Archive

Quotes

Under the pressure of the cares and sorrows of our mortal condition, men have at all times and in all countries, called in some physical aid to their moral consolations—wine, beer, opium, brandy, or tobacco.

—Edmund Burke, 1795

Drinking with women is as unnatural as scolding with ’em.

—William Wycherley, 1675

Drugs, cataplasms, and whiskey are stupid substitutes for the dignity and potency of divine mind and its efficacy to heal.

—Mary Baker Eddy, 1908

The pleasure we hold in esteem for the course of our lives ought to have a greater share of our time dedicated to it; we should refuse no occasion nor omit any opportunity of drinking, and always have it in our minds.

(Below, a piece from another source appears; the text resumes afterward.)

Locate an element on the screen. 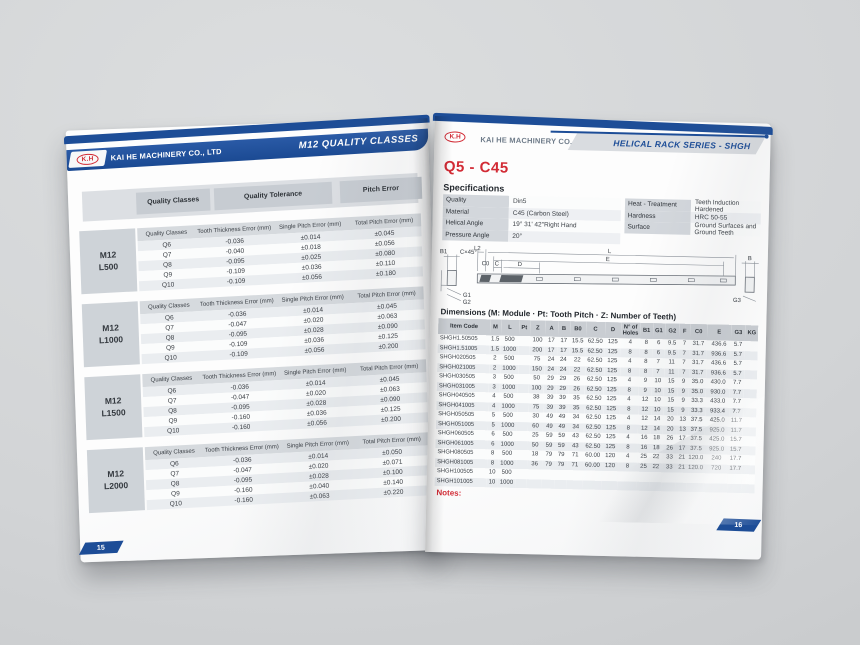 The width and height of the screenshot is (860, 645). dimensions-cell: 20 is located at coordinates (670, 420).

—Michel de Montaigne, 1580

There are two things that will be believed of any man whatsoever, and one of them is that he has taken to drink.

—Booth Tarkington, 1914

There was a great deal of drinking among us but little drunkenness. We all seemed to feel that Prohibition was a personal affront and that we had a moral duty to undermine it.

—Elizabeth Anderson, 1969

Better sleep with a sober cannibal than a drunken Christian.

—Herman Melville, 1851

A man who exposes himself when he is intoxicated has not the art of getting drunk.

—Samuel Johnson, 1779

The only thing that really worried me was the ether. There is nothing in the world more helpless and irresponsible and depraved than a man in the depths of an ether binge. And I knew we’d get into that rotten stuff pretty soon. Probably at the next gas station.

—Hunter S. Thompson, 1971

Whoever gulps down wine as a horse gulps down water is called a Scythian.

—Athenaeus, c. 230

Some writers take to drink, others take to audiences.

—Gore Vidal, 1981

My advice to people today is as follows: if you take the game of life seriously, if you take your nervous system seriously, if you take your sense organs seriously, if you take the energy process seriously, you must turn on, tune in, and drop out.

—Timothy Leary, 1966

I have sometimes thought that the laws ought not to punish those actions of evil which are committed when the senses are steeped in intoxication.